WHAT YOU ARE ASKED TO DO
Transcribe the entries that follow, word for word.

ENTRIES SUPPLIED
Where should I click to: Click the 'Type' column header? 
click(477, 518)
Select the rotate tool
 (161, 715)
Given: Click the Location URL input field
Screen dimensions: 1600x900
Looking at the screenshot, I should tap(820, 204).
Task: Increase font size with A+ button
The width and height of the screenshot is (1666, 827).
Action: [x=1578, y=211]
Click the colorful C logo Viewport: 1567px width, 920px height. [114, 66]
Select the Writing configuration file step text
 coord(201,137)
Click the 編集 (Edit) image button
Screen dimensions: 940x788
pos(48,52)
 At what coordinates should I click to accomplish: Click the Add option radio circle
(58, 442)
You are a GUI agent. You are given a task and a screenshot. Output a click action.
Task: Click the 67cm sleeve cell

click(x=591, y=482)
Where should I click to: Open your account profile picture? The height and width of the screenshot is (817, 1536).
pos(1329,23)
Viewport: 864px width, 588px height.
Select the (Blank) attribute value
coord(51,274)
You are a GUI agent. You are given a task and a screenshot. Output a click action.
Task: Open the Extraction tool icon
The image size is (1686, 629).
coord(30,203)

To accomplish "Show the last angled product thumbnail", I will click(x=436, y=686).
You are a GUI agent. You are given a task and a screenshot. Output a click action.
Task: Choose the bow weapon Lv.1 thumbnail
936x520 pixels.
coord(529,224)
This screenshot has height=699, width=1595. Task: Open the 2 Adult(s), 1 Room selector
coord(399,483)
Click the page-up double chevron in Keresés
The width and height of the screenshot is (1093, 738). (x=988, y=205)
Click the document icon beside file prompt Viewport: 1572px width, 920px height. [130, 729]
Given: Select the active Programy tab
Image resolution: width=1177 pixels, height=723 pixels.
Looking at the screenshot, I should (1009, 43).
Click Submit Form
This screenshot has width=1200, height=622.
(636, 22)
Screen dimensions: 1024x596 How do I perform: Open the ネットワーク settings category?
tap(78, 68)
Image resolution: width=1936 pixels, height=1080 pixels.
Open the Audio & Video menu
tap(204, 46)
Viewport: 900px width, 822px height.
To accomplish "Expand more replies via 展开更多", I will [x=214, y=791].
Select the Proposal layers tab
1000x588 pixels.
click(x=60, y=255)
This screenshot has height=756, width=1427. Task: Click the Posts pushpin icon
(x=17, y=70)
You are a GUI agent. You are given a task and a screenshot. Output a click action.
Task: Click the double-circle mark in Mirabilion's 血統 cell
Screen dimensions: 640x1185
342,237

ANSWER SECTION
Where should I click to: Click the 'Type' column header? 
click(477, 518)
Select the rotate tool
 (161, 715)
Given: Click the Location URL input field
Screen dimensions: 1600x900
Looking at the screenshot, I should tap(820, 204).
Task: Increase font size with A+ button
The width and height of the screenshot is (1666, 827).
Action: [x=1578, y=211]
Click the colorful C logo Viewport: 1567px width, 920px height. [114, 66]
Select the Writing configuration file step text
 coord(201,137)
Click the 編集 (Edit) image button
Screen dimensions: 940x788
pos(48,52)
 At what coordinates should I click to accomplish: Click the Add option radio circle
(58, 442)
You are a GUI agent. You are given a task and a screenshot. Output a click action.
Task: Click the 67cm sleeve cell

click(x=591, y=482)
Where should I click to: Open your account profile picture? The height and width of the screenshot is (817, 1536).
pos(1329,23)
Viewport: 864px width, 588px height.
Select the (Blank) attribute value
coord(51,274)
You are a GUI agent. You are given a task and a screenshot. Output a click action.
Task: Open the Extraction tool icon
The image size is (1686, 629).
coord(30,203)

To accomplish "Show the last angled product thumbnail", I will click(x=436, y=686).
You are a GUI agent. You are given a task and a screenshot. Output a click action.
Task: Choose the bow weapon Lv.1 thumbnail
936x520 pixels.
coord(529,224)
This screenshot has height=699, width=1595. Task: Open the 2 Adult(s), 1 Room selector
coord(399,483)
Click the page-up double chevron in Keresés
The width and height of the screenshot is (1093, 738). (x=988, y=205)
Click the document icon beside file prompt Viewport: 1572px width, 920px height. [130, 729]
Given: Select the active Programy tab
Image resolution: width=1177 pixels, height=723 pixels.
Looking at the screenshot, I should (1009, 43).
Click Submit Form
This screenshot has width=1200, height=622.
(636, 22)
Screen dimensions: 1024x596 How do I perform: Open the ネットワーク settings category?
tap(78, 68)
Image resolution: width=1936 pixels, height=1080 pixels.
Open the Audio & Video menu
tap(204, 46)
Viewport: 900px width, 822px height.
To accomplish "Expand more replies via 展开更多", I will [x=214, y=791].
Select the Proposal layers tab
1000x588 pixels.
click(x=60, y=255)
This screenshot has height=756, width=1427. Task: Click the Posts pushpin icon
(x=17, y=70)
You are a GUI agent. You are given a task and a screenshot. Output a click action.
Task: Click the double-circle mark in Mirabilion's 血統 cell
Screen dimensions: 640x1185
342,237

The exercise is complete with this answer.